Però la cotta, a questo giro, era veramente di quelle che ti bruciano, al punto che non mi accontentavo di vedere giocare gli altri; così, a 18 anni, senza aver mai frequentato scuole basket, senza aver mai toccato una palla arancione, in un campetto sulla spiaggia di San Salvo Marina ho voluto provare anch’io. Il risultato, sebbene non fu proprio scoraggiante (alla fine avevo sempre i miei 187 centimetri) non poteva che essere la friendzone immediata.

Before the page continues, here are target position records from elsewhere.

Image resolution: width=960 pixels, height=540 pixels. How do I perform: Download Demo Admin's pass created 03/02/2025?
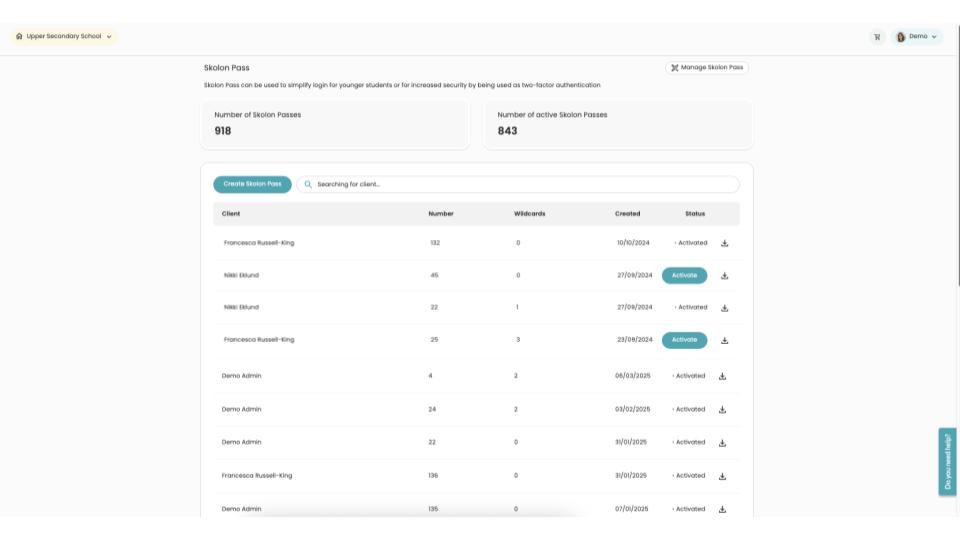coord(723,410)
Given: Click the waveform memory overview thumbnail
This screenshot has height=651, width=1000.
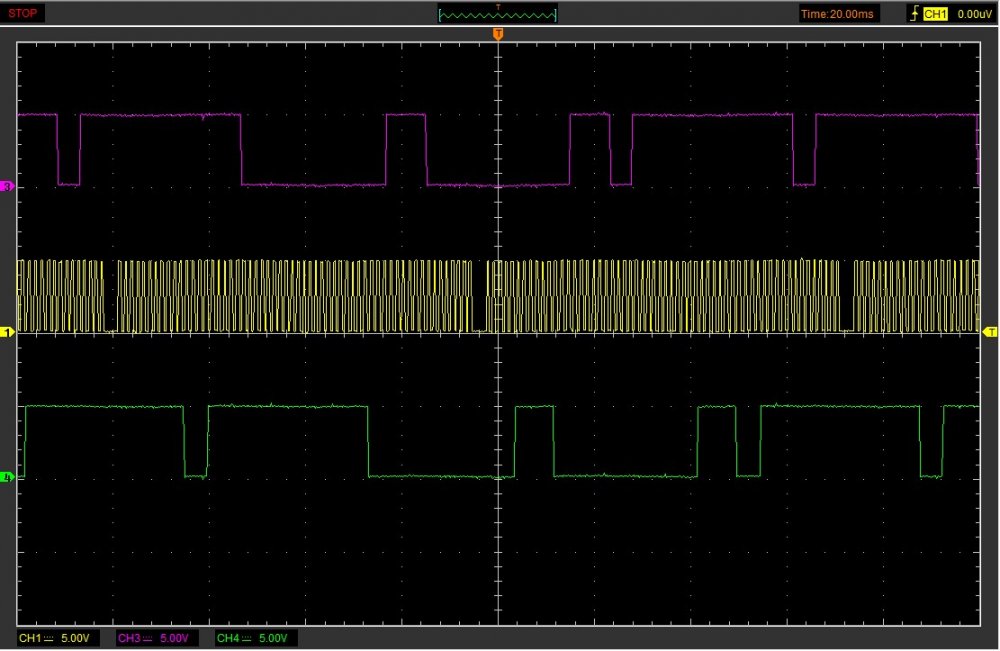Looking at the screenshot, I should 497,14.
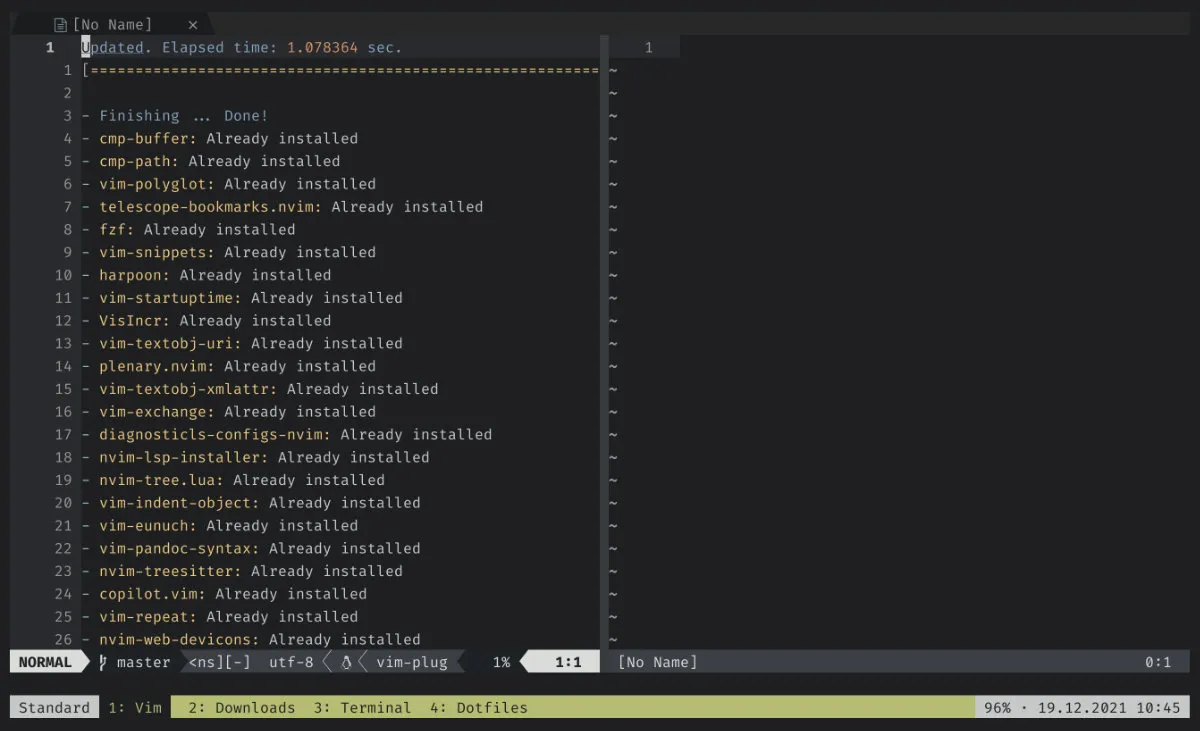Click the right pane's [No Name] statusline
Viewport: 1200px width, 731px height.
pyautogui.click(x=658, y=662)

Se c’è una cosa che ho sempre fatto, nella vita, è accettare le sfide complicate. Non me ne faccio sempre un vanto, sia chiaro; col boccone troppo grosso, spesso, ci si strozza. Ma non mi sono mai tirato indietro di fronte a nulla, figurarsi quando di fronte c’è la possibilità di conquistare il cuore della pallacanestro. Ho girato i campetti dell’Aquila, quindi di Piedimonte Matese per due anni, imparando continuamente dai miei errori, cercando di migliorare per quanto possibile, ogni tanto registrando anche qualche partitina buona. Addirittura ho esordito in un torneo estivo, ovviamente perdendo tutte le 4 partite, ma segnando in tutte e dando anche una stoppata nell’unica gara che giocammo punto a punto.

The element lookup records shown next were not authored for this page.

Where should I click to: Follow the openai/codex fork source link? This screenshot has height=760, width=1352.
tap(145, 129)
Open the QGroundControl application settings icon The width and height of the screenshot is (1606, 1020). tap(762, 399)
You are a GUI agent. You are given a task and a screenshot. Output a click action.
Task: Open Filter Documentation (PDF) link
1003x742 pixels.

Fino all’incontro col fantastico gruppo dell’ARCI Canaletto di La Spezia. Anche qui, una sfida grossa; non mi sono unito per gli allenamenti ad una squadra qualsiasi, ma alla migliore. Che infatti, da quando le nostre strade si sono incrociate, ha vinto 3 trofei UISP, tra cui quello di Campione d’Italia, e perso una sola gara.
Proprio mentre festeggiamo il terzo trofeo, la Supercoppa italiana vinta a Pieve a Nievole, il coach annuncia una decisione già epocale e indelebile; la mia passione, la mia costanza negli allenamenti, la mia voglia di essere sempre vicino alla squadra, saranno premiate dalla mia prima convocazione in un campionato ufficiale.

3’50’’ da giocare. È ora.
Mi siedo sul cubo dei cambi col cuore in gola, la tribuna si scioglie in un applauso. E in quel momento la mente mi abbandona, come a dirmi “ora veditela da solo”. Tant’è vero che faticherò a mettere insieme i pezzi del mosaico di questo scorcio di gara. Ma se la mente non c’è, il cuore c’è eccome, il fisico anche; e allora andiamo.
Iniziamo in difesa, siamo a zona 2-3. Che però diventa presto 3-2, poi torna 2-3, poi ritorna 3-2. Tattica del coach o della squadra per scombussolare le idee dell’avversario? No, io che proprio non voglio capire che se sono basso, devo restare basso, non devo uscire sul perimetro.
Quando lo capisco, l’avversario mi ha già battuto, sta andando dritto verso il nostro canestro; io tento di recuperare con le braccia alzate, contatto, ovviamente fallo. Mano alzata, cinque all’avversario. Canestro evitato.
Di nuovo zona, stavolta loro si accontentano di un tiro dai 6 metri; errore, sono sulla palla, la schiaffeggio quel tanto che basta perchè vada verso Carlo. Prima azione offensiva. Prendo posizione sulle tacche senza sperarci troppo, ma Lorenzo mi serve. E allora capisco che la serata non può finire con la gioia, seppur già enorme, di esserci stato. Provo ad avvicinarmi al canestro; il 16 avversario non fa una piega. Non sarà facile. Prendo comunque il tiro, che non vede il ferro; Carlo è sul rimbalzo, prova ancora a servirmi, ma viene pescato in infrazione di passi.
Prima occasione sfumata. Ma il tempo c’è ancora; devo guadagnarmi un’altra chance in difesa. Gli squat in palestra fanno bene; difendo basso sulle gambe, l’avversario fa un timido tentativo di battermi in palleggio, poi si accontenta di tirare da fuori, sbaglia, il rimbalzo è mio. Lorenzo me la passa di nuovo spalle a canestro. Ho mezzo metro, posso girarmi e tirare, il tiro non è una pietra, la palla balza sul ferro, ma non entra; il rimbalzo offensivo è mio, ho un’altra possibilità dal mezzo angolo, ma da lì non ho la minima speranza; altro airball.
Il tempo passa, potrei accontentarmi dei due rimbalzi. Anche perchè, qualora ci fosse un altro tentativo, sarebbe l’ultimo. La chance arriva. Ricevo ancora palla da Lorenzo, la posizione è buona, ma arriva il raddoppio di marcatura. Per gli avversari significa “ok, hai avuto i tuoi tiri, li hai sparati sul ferro se andava bene, ti sei divertito, ora basta”. Per me, significa dover scaricare all’uomo lasciato libero da chi sta aiutando su di me.